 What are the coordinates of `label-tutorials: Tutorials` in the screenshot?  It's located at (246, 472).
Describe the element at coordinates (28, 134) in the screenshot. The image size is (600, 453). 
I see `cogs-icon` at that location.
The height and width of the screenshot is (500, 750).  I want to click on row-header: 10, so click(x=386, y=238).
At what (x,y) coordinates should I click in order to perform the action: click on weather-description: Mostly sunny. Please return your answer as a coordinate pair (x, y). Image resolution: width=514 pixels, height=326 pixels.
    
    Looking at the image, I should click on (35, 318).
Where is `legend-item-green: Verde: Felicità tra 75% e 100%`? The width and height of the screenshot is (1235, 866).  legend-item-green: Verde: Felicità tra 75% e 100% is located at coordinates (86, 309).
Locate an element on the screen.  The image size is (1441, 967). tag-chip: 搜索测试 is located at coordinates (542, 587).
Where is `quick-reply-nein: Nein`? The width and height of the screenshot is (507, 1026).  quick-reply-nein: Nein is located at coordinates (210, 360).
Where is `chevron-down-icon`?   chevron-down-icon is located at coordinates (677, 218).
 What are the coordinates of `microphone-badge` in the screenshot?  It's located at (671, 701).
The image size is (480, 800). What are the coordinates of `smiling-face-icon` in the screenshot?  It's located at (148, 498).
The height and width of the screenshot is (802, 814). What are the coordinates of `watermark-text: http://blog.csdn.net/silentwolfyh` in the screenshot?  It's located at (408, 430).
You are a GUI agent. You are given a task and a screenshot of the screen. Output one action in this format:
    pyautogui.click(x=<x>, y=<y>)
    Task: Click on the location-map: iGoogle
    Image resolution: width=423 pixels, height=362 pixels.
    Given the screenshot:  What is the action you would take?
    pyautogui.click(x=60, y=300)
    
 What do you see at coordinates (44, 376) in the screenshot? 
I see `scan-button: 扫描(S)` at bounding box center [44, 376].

========

# EXERCISE DESCRIPTION
Reproduce the lines of the listing word for word, beginning at the line that contains "The height and width of the screenshot is (802, 814)." and stopping after the line that contains "pyautogui.click(x=60, y=300)".

# SOLUTION TO THIS EXERCISE
The height and width of the screenshot is (802, 814). What are the coordinates of `watermark-text: http://blog.csdn.net/silentwolfyh` in the screenshot?  It's located at (408, 430).
You are a GUI agent. You are given a task and a screenshot of the screen. Output one action in this format:
    pyautogui.click(x=<x>, y=<y>)
    Task: Click on the location-map: iGoogle
    Image resolution: width=423 pixels, height=362 pixels.
    Given the screenshot:  What is the action you would take?
    pyautogui.click(x=60, y=300)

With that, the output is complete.